Supplied material section start

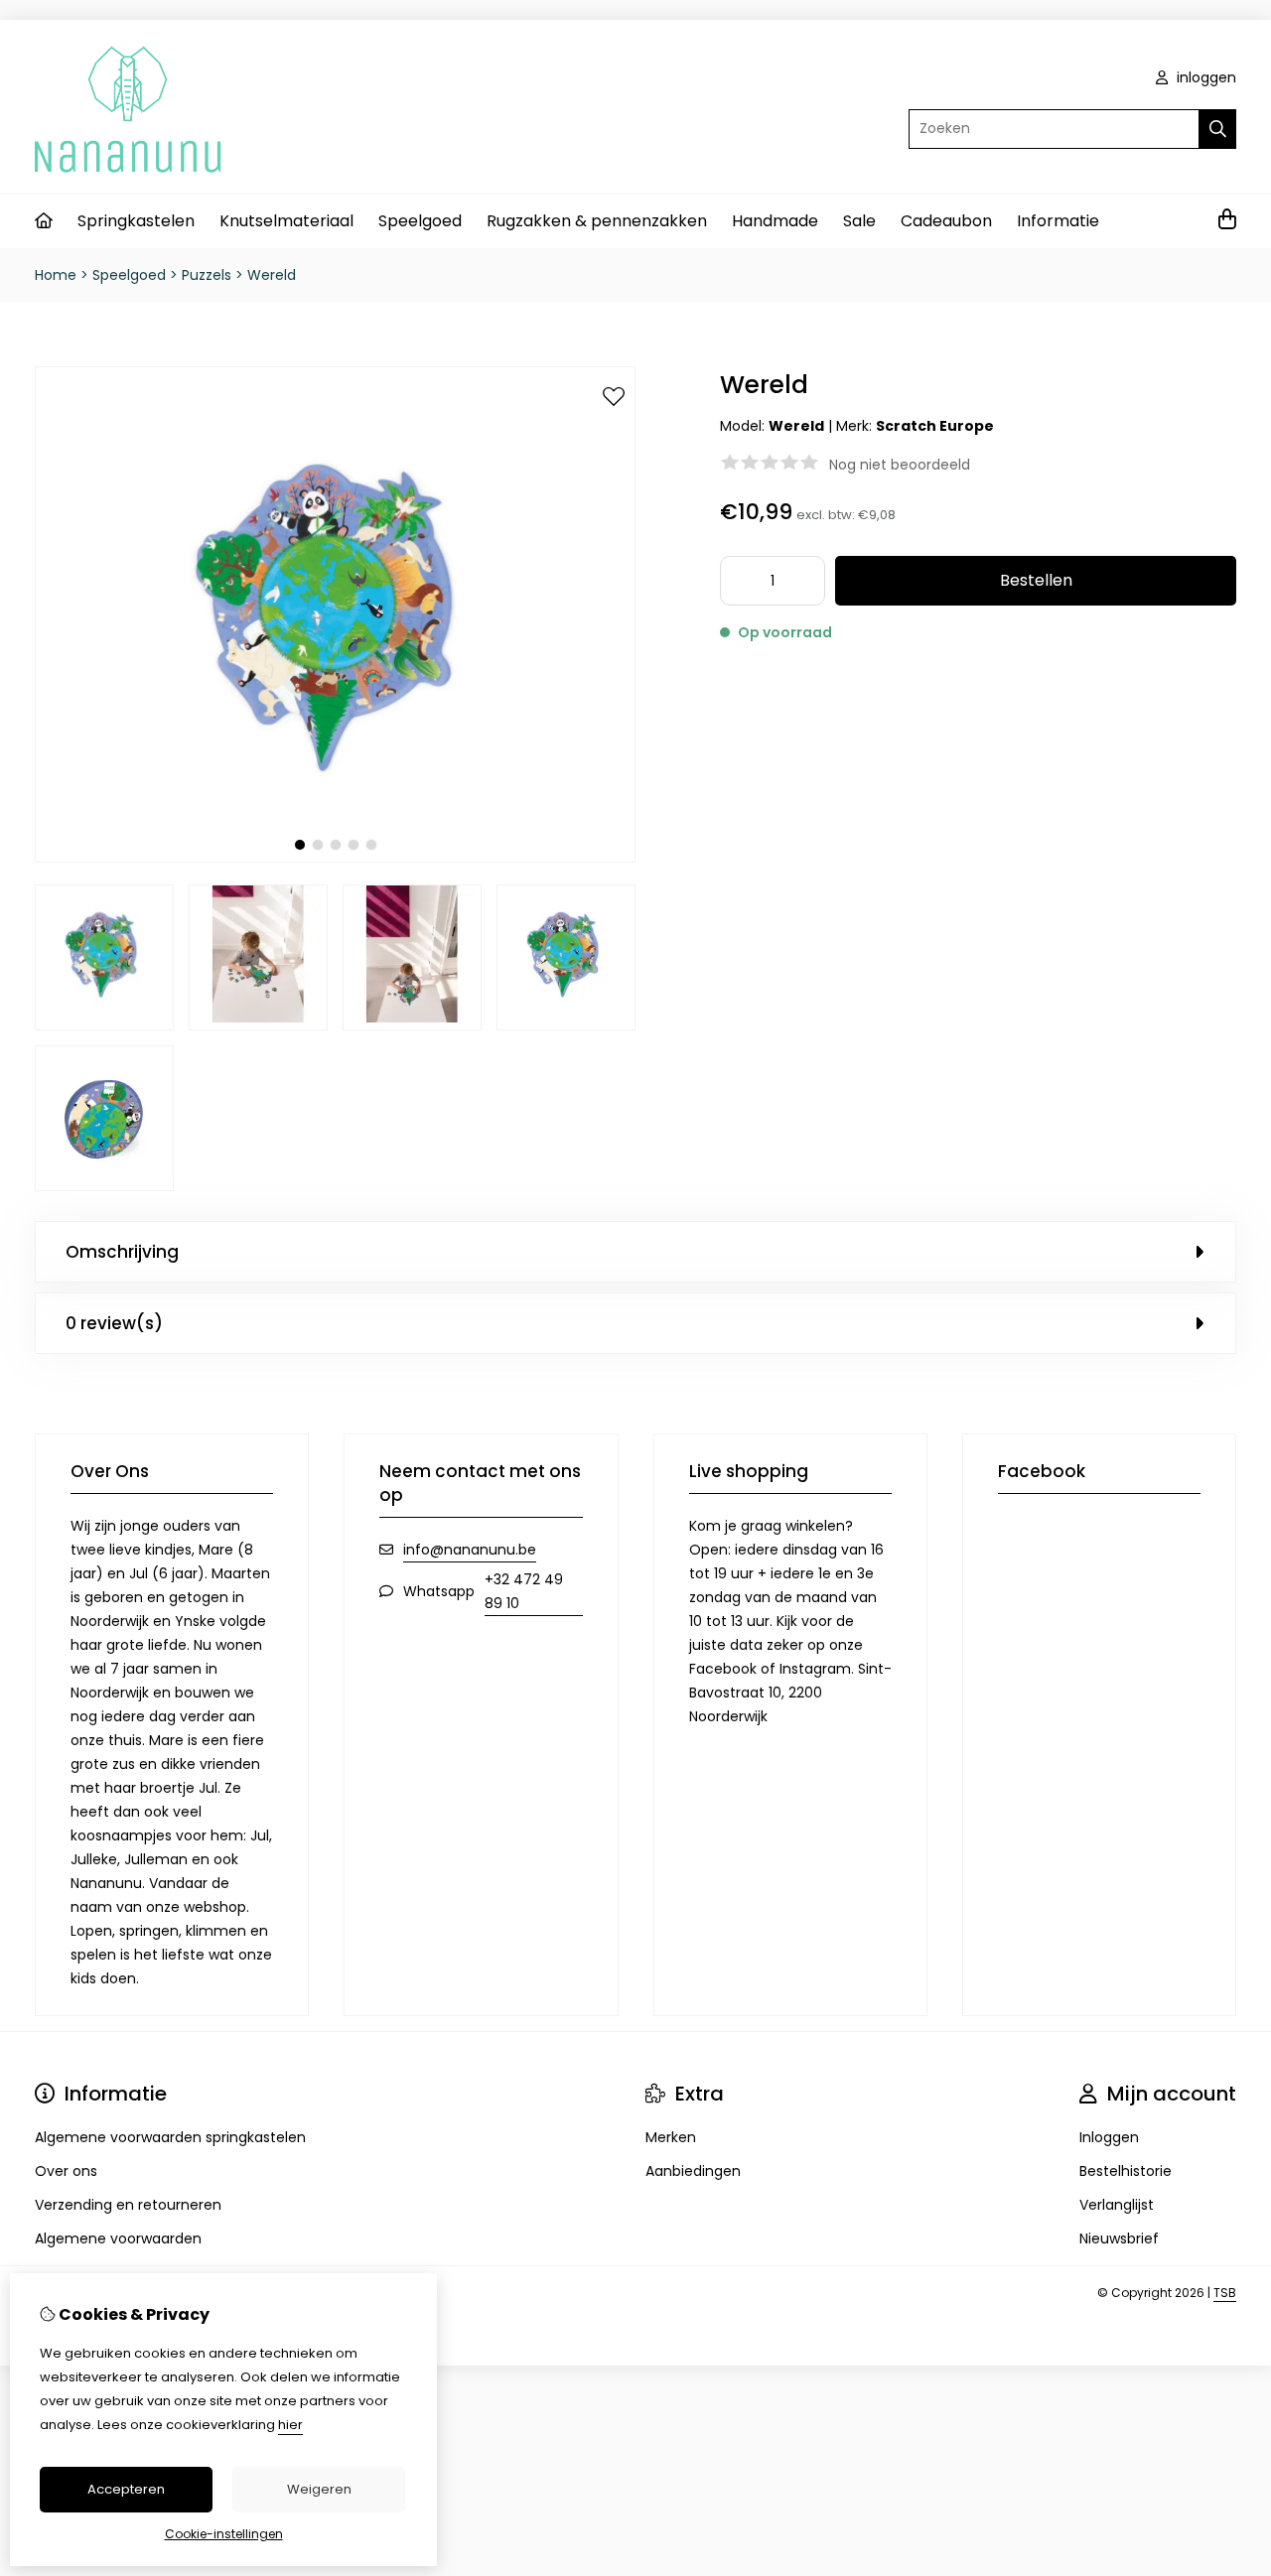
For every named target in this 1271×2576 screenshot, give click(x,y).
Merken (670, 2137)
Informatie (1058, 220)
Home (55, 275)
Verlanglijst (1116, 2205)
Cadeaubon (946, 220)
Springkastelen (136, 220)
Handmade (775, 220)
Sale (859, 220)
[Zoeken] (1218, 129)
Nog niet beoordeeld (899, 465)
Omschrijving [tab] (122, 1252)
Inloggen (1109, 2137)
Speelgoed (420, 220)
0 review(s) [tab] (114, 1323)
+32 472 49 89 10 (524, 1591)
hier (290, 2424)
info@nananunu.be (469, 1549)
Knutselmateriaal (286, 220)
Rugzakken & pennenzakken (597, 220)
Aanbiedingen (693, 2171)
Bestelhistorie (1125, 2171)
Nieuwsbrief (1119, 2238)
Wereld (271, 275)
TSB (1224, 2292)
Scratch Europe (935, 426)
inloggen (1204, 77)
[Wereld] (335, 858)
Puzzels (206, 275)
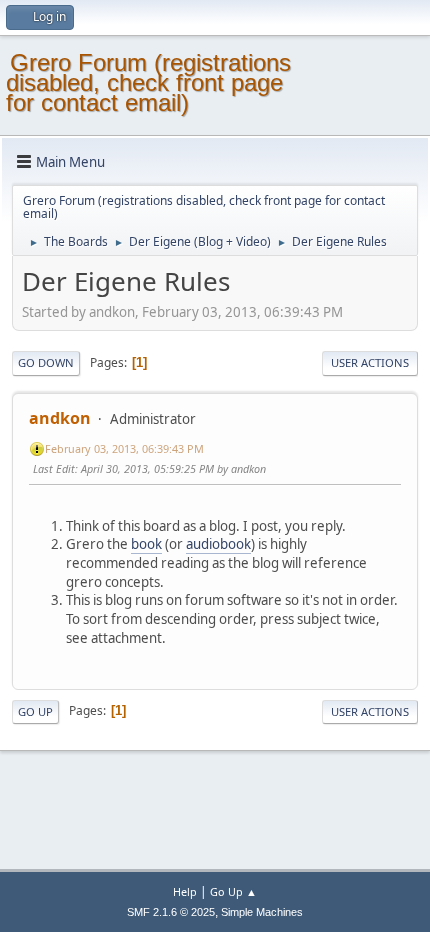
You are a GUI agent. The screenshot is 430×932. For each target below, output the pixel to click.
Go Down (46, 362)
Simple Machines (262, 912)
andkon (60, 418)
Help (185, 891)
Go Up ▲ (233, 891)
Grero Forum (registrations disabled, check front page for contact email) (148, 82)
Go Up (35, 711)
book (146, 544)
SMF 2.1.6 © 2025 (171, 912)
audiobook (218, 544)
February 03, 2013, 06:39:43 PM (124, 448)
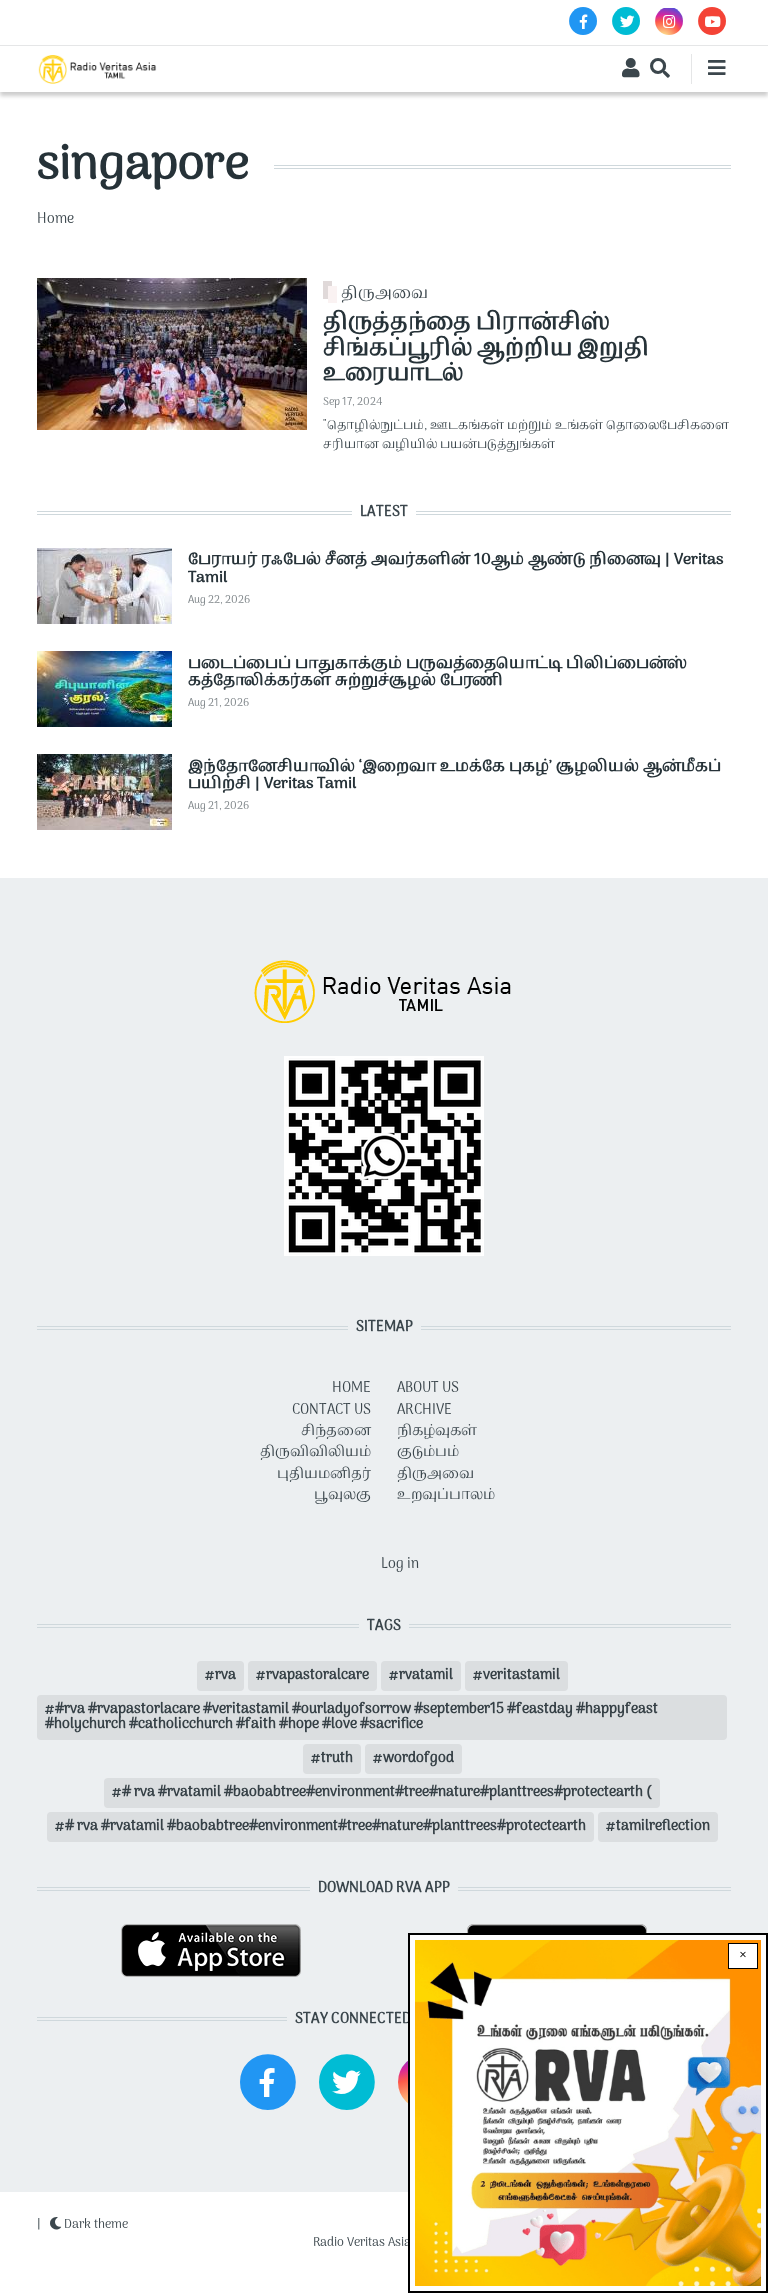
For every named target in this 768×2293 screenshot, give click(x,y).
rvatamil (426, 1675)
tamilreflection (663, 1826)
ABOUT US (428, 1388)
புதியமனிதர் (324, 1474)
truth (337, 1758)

Supplied material section end

> **The problem**: The answer must consist solely of the lines from the one with "10 (524, 1591)" through the final line of the data, each reproduced exactly and with pictures omitted.

> **Result below**:
+32 472 49 89 10 (524, 1591)
hier (290, 2424)
info@nananunu.be (469, 1549)
Knutselmateriaal (286, 220)
Rugzakken & pennenzakken (597, 220)
Aanbiedingen (693, 2171)
Bestelhistorie (1125, 2171)
Nieuwsbrief (1119, 2238)
Wereld (271, 275)
TSB (1224, 2292)
Scratch Europe (935, 426)
inloggen (1204, 77)
[Wereld] (335, 858)
Puzzels (206, 275)
You are a GUI agent. The screenshot is 430×932. For each target below, output the pixel to click.
Go Down (46, 362)
Simple Machines (262, 912)
andkon (60, 418)
Help (185, 891)
Go Up ▲ (233, 891)
Grero Forum (registrations disabled, check front page for contact email) (148, 82)
Go Up (35, 711)
book (146, 544)
SMF 2.1.6 © 2025 (171, 912)
audiobook (218, 544)
February 03, 2013, 06:39:43 PM (124, 448)
For every named target in this 768×2293 screenshot, give click(x,y).
rvatamil (426, 1675)
tamilreflection (663, 1826)
ABOUT US (428, 1388)
புதியமனிதர் (324, 1474)
truth (337, 1758)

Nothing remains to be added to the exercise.